**Records provided**
"""

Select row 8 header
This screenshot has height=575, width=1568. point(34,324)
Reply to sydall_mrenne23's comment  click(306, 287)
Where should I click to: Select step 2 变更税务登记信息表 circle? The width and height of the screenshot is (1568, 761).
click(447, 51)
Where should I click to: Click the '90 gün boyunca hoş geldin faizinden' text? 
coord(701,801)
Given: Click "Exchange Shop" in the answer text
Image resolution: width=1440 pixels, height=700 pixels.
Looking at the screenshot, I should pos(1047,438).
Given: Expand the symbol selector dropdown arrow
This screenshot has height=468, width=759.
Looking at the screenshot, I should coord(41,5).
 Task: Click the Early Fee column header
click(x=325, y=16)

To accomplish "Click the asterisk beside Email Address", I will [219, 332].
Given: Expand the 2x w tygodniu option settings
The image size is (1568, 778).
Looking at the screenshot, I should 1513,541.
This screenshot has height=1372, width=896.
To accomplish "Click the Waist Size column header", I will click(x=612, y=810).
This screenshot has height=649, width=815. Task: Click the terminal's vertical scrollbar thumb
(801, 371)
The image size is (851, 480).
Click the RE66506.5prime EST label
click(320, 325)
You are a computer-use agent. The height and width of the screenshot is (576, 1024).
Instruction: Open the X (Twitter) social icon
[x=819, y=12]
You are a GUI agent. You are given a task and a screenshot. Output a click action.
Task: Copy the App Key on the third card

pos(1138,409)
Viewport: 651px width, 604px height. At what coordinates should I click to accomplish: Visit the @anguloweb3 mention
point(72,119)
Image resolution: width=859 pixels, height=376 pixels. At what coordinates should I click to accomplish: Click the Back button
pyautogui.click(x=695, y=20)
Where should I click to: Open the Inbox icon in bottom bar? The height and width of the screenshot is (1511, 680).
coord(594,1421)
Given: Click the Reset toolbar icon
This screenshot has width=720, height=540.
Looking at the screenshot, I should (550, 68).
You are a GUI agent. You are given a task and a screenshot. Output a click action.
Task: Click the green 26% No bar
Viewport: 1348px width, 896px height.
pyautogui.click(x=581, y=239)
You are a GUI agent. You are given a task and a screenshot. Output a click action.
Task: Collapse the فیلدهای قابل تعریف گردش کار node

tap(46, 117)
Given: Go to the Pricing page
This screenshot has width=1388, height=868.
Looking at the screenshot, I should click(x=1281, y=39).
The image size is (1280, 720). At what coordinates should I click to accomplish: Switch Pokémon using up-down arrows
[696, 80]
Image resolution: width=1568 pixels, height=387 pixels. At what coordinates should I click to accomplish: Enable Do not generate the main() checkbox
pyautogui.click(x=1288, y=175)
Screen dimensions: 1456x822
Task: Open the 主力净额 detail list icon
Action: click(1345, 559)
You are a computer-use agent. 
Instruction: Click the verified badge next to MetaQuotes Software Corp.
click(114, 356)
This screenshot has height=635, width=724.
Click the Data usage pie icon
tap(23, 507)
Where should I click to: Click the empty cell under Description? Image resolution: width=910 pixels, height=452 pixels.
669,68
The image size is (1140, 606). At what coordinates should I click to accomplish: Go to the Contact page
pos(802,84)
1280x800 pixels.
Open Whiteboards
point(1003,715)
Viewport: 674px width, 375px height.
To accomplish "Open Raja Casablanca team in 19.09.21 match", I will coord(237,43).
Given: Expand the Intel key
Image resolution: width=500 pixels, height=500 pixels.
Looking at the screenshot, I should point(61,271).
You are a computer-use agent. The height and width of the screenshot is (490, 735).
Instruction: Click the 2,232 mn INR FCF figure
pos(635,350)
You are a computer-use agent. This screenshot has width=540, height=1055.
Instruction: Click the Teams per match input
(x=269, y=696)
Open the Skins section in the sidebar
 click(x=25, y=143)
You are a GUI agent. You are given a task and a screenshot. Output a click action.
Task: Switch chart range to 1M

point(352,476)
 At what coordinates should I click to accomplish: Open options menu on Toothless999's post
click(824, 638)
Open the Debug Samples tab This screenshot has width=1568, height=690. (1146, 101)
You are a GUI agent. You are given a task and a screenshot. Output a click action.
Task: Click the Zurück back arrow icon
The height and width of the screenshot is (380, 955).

"""

**Task**
The answer should hold only the lines from the start of the records above through the line containing "Given: Click the Reset toolbar icon", each set down exactly.

**Exercise output**
Select row 8 header
This screenshot has height=575, width=1568. point(34,324)
Reply to sydall_mrenne23's comment  click(306, 287)
Where should I click to: Select step 2 变更税务登记信息表 circle? The width and height of the screenshot is (1568, 761).
click(447, 51)
Where should I click to: Click the '90 gün boyunca hoş geldin faizinden' text? 
coord(701,801)
Given: Click "Exchange Shop" in the answer text
Image resolution: width=1440 pixels, height=700 pixels.
Looking at the screenshot, I should pos(1047,438).
Given: Expand the symbol selector dropdown arrow
This screenshot has height=468, width=759.
Looking at the screenshot, I should coord(41,5).
 Task: Click the Early Fee column header
click(x=325, y=16)

To accomplish "Click the asterisk beside Email Address", I will [219, 332].
Given: Expand the 2x w tygodniu option settings
The image size is (1568, 778).
Looking at the screenshot, I should 1513,541.
This screenshot has height=1372, width=896.
To accomplish "Click the Waist Size column header", I will click(x=612, y=810).
This screenshot has height=649, width=815. Task: Click the terminal's vertical scrollbar thumb
(801, 371)
The image size is (851, 480).
Click the RE66506.5prime EST label
click(320, 325)
You are a computer-use agent. The height and width of the screenshot is (576, 1024).
Instruction: Open the X (Twitter) social icon
[x=819, y=12]
You are a GUI agent. You are given a task and a screenshot. Output a click action.
Task: Copy the App Key on the third card

pos(1138,409)
Viewport: 651px width, 604px height. At what coordinates should I click to accomplish: Visit the @anguloweb3 mention
point(72,119)
Image resolution: width=859 pixels, height=376 pixels. At what coordinates should I click to accomplish: Click the Back button
pyautogui.click(x=695, y=20)
Where should I click to: Open the Inbox icon in bottom bar? The height and width of the screenshot is (1511, 680).
coord(594,1421)
Given: Click the Reset toolbar icon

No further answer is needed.